SVM vs. Logistic Regression
- SVM: Finds the hyperplane that maximizes margin between classes. Can use kernels for non-linear separation.
- Logistic Regression: Models probability of class membership using the logistic function.
Curse of Dimensionality
As the number of features increases, data becomes sparse, making learning and visualization harder. Distance metrics lose meaning in high dimensions.
Deep Learning
What is a Neural Network?
A neural network is a collection of interconnected nodes (neurons) organized in layers. Each neuron computes a weighted sum of its inputs, applies an activation function, and passes the result to the next layer.
Forward and Backpropagation
- Forward propagation: Compute outputs layer by layer.
- Backpropagation: Compute gradients of the loss with respect to weights using the chain rule, then update weights.
Gradient Descent
An optimization algorithm that updates model parameters in the direction of the negative gradient of the loss function: \(\theta \leftarrow \theta - \eta \nabla_\theta J(\theta)\) Where \(( \eta )\) is the learning rate.
Activation Functions
Introduce non-linearity. Common choices:
- Sigmoid: \(( \sigma(x) = \frac{1}{1 + e^{-x}} )\)
- ReLU: \(( \max(0, x) )\)
- Tanh: \(( \tanh(x) )\)
Loss Functions
Measure the difference between predictions and true values. Examples:
- MSE for regression: \(( \frac{1}{n} \sum (y_i - \hat{y}_i)^2 )\)
- Cross-entropy for classification.
Deep Learning Architectures & Techniques
CNNs, RNNs, Transformers
- CNNs: Good for images; use convolutional layers to extract spatial features.
- RNNs: Good for sequences; maintain hidden state across time steps.
- Transformers: Use self-attention to model relationships in sequences; state-of-the-art for NLP.
Batch Normalization
Normalizes layer inputs to stabilize and speed up training.
Dropout
Randomly sets a fraction of activations to zero during training to prevent overfitting.
Transfer Learning
Fine-tune a pre-trained model on a new task. Useful when labeled data is scarce.
Attention Mechanism
Allows the model to focus on relevant parts of the input sequence. Key in transformer models.
Training & Optimization
Epochs, Batches, Iterations
- Epoch: One pass through the entire dataset.
- Batch: Subset of data processed before updating weights.
- Iteration: One update step (one batch).
Learning Rate
Controls the step size in gradient descent. Too high: may diverge. Too low: slow convergence.
Gradient Clipping
Limits the magnitude of gradients to prevent exploding gradients, especially in RNNs.
Vanishing/Exploding Gradients
- Vanishing: Gradients become too small; network stops learning.

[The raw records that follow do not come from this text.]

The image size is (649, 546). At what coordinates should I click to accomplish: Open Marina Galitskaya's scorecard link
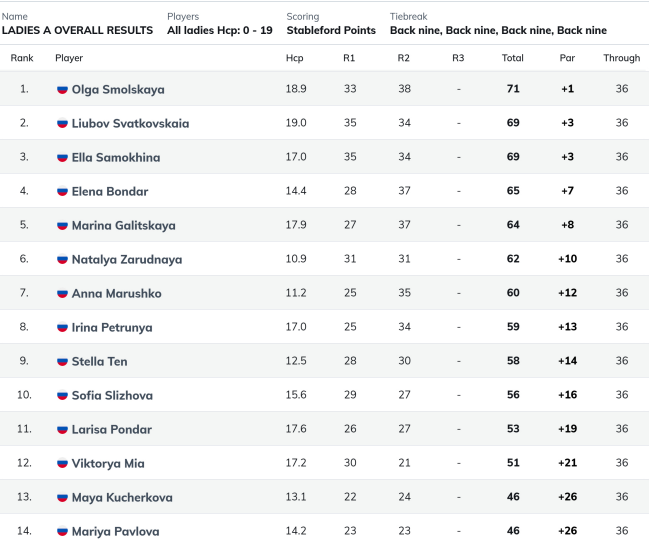[x=124, y=226]
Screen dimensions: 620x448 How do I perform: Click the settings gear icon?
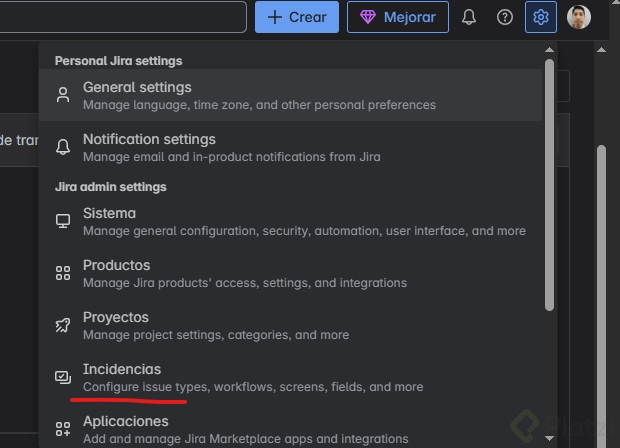coord(541,17)
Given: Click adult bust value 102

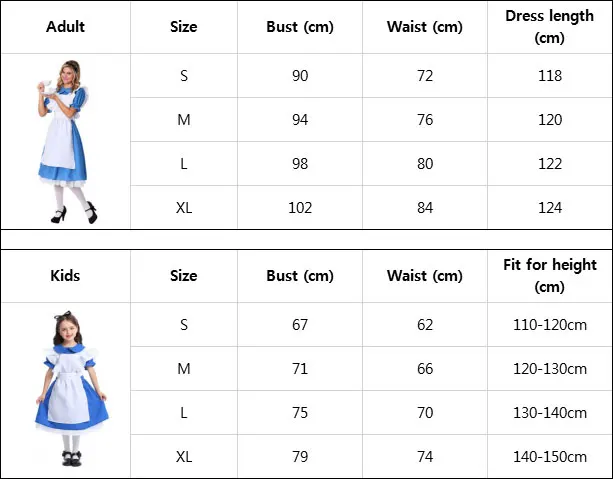Looking at the screenshot, I should coord(300,208).
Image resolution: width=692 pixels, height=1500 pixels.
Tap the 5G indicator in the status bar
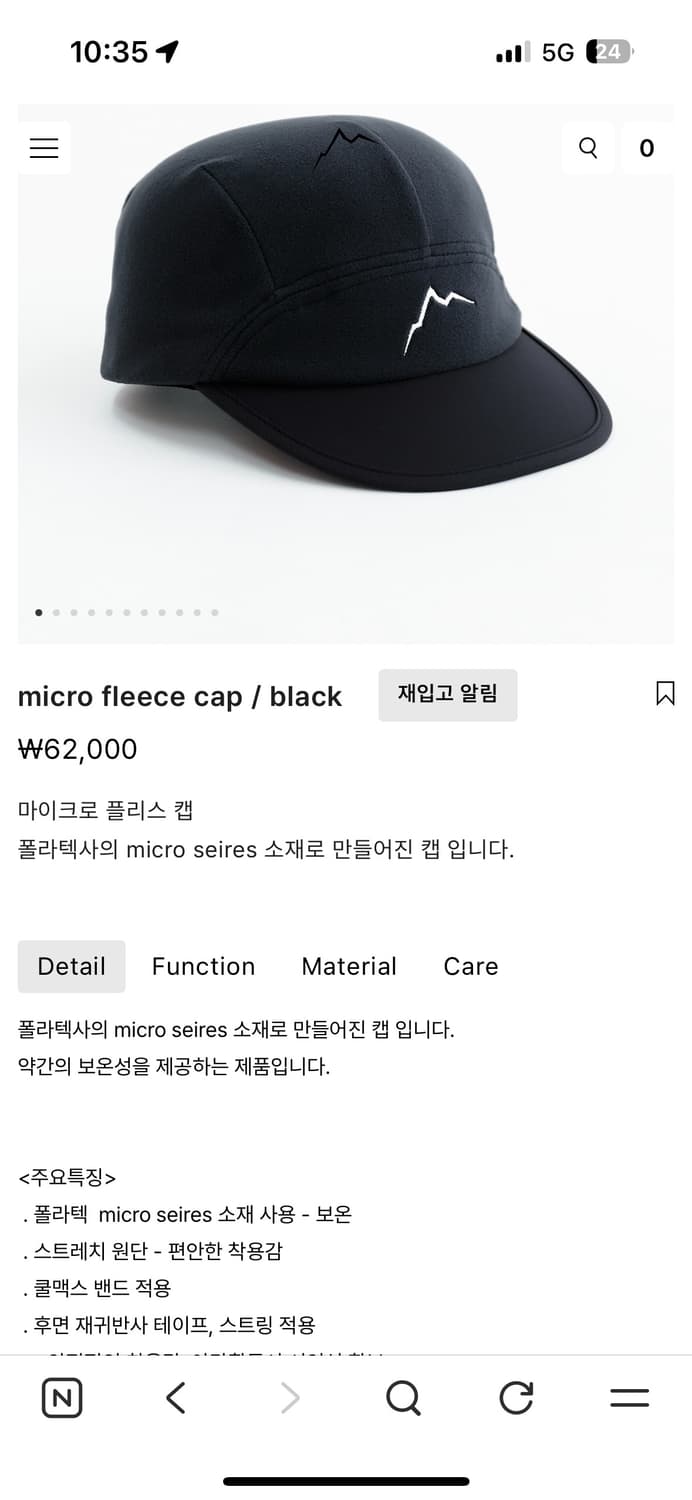pyautogui.click(x=556, y=52)
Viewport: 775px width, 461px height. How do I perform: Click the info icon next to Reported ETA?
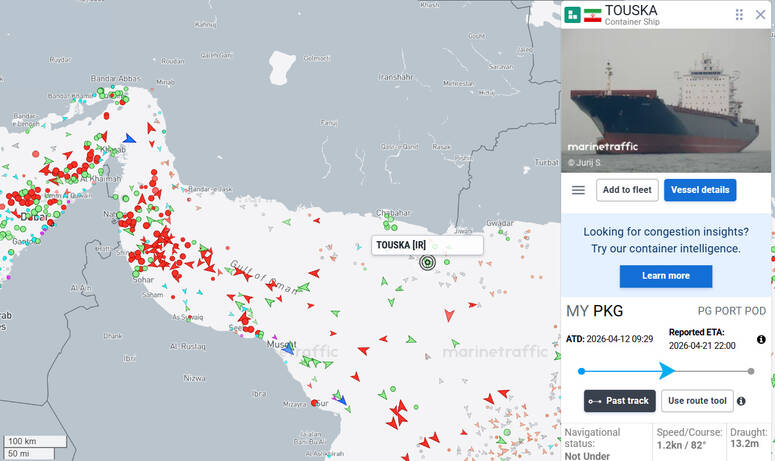pyautogui.click(x=761, y=340)
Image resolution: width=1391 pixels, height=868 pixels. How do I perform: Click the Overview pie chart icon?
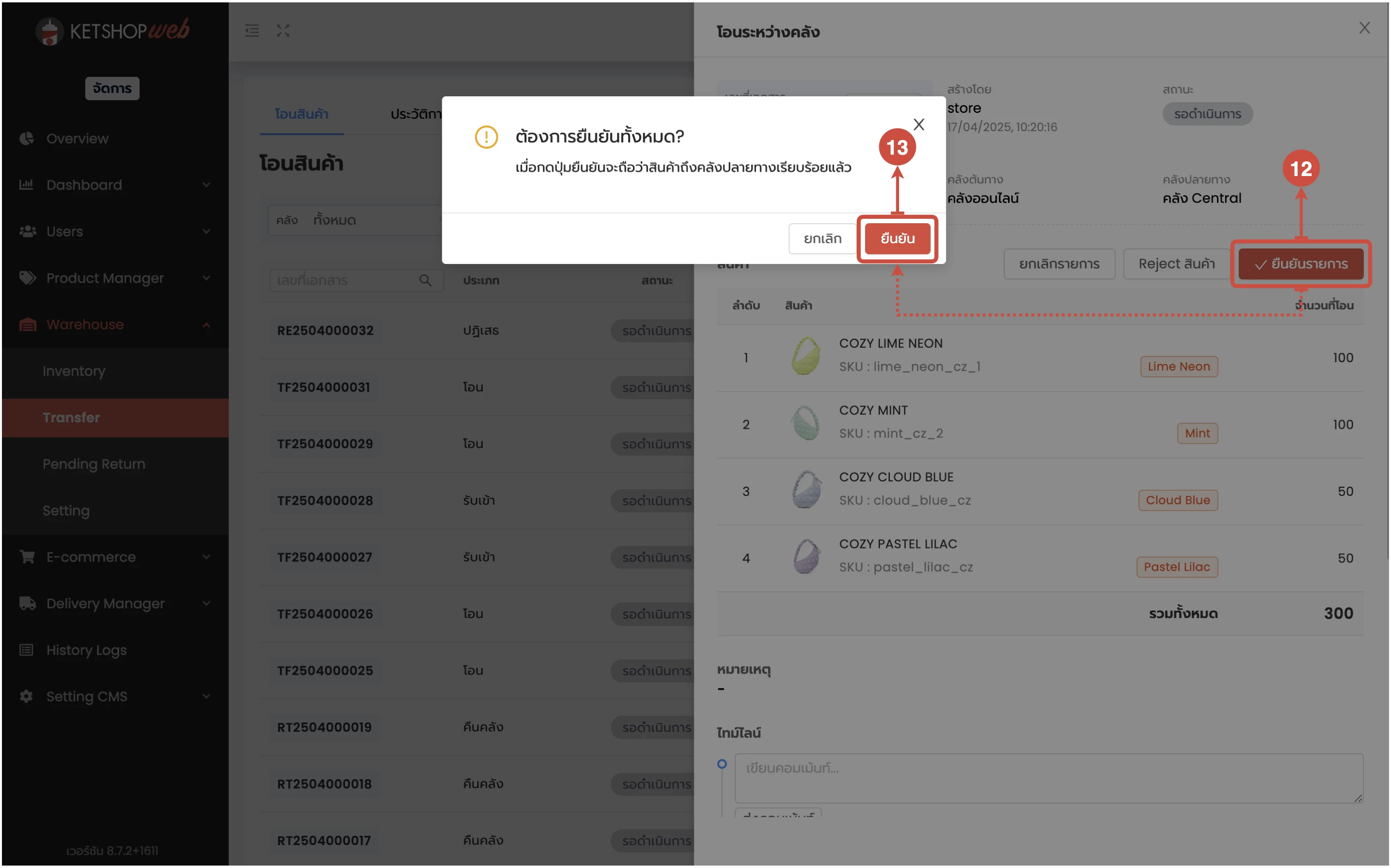pyautogui.click(x=26, y=139)
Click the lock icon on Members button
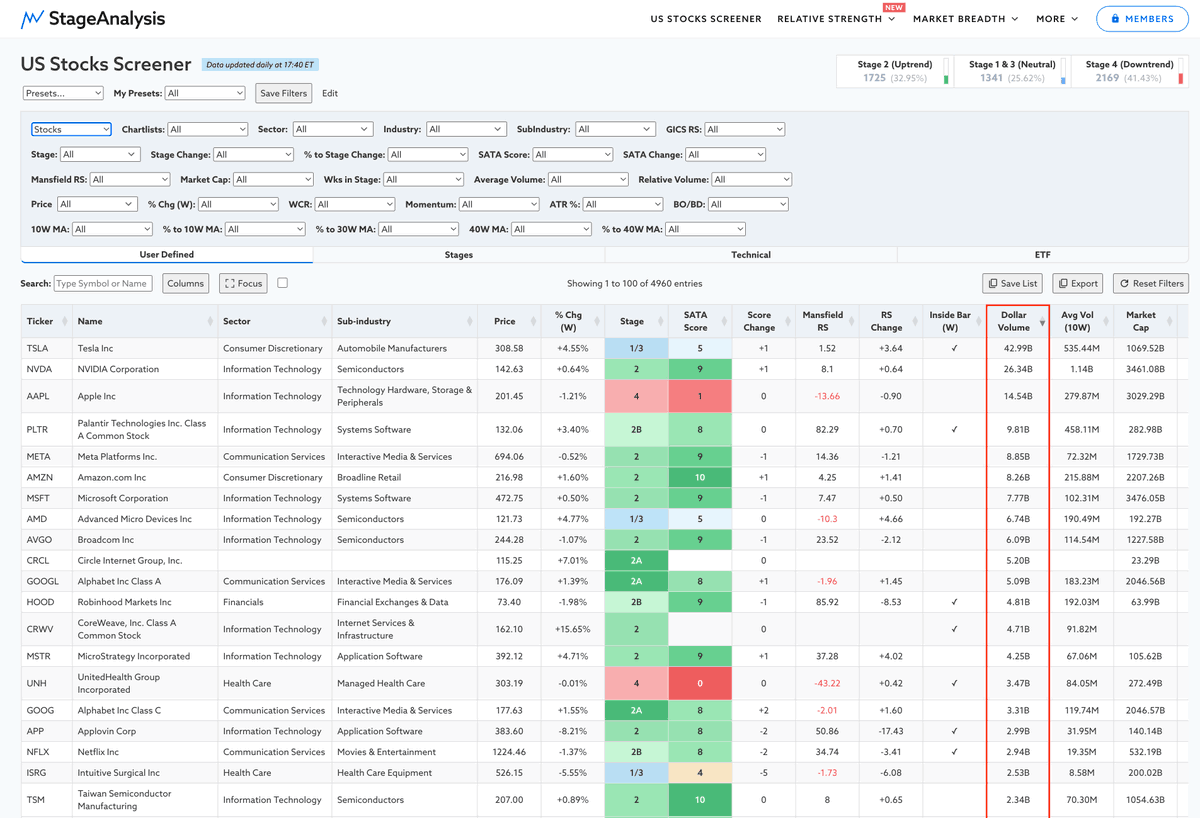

- Exploding: Gradients become too large; weights diverge.
- Solutions: Use ReLU, batch norm, gradient clipping, or residual connections.
Scenario-Based & Applied Questions
Ranking Instagram Posts
Design a deep learning model (e.g., using a neural network with user, post, and engagement features) to predict a relevance score for each post. Use ranking loss (e.g., pairwise hinge loss) and evaluate with metrics like NDCG.
Fraud Detection
Use supervised learning (e.g., random forest, neural network) on transaction features. Address class imbalance with techniques like SMOTE or class weighting. Evaluate with precision, recall, and ROC-AUC.
Explaining Deep Learning to Non-Technical Stakeholders
“Deep learning models learn patterns from large amounts of data, similar to how humans learn from experience. They can recognize images, understand speech, or make recommendations by finding complex relationships in the data.”
Evaluating Face Recognition
Use metrics such as accuracy, precision, recall, F1-score, and ROC-AUC. For real-world systems, also consider false acceptance rate (FAR) and false rejection rate (FRR).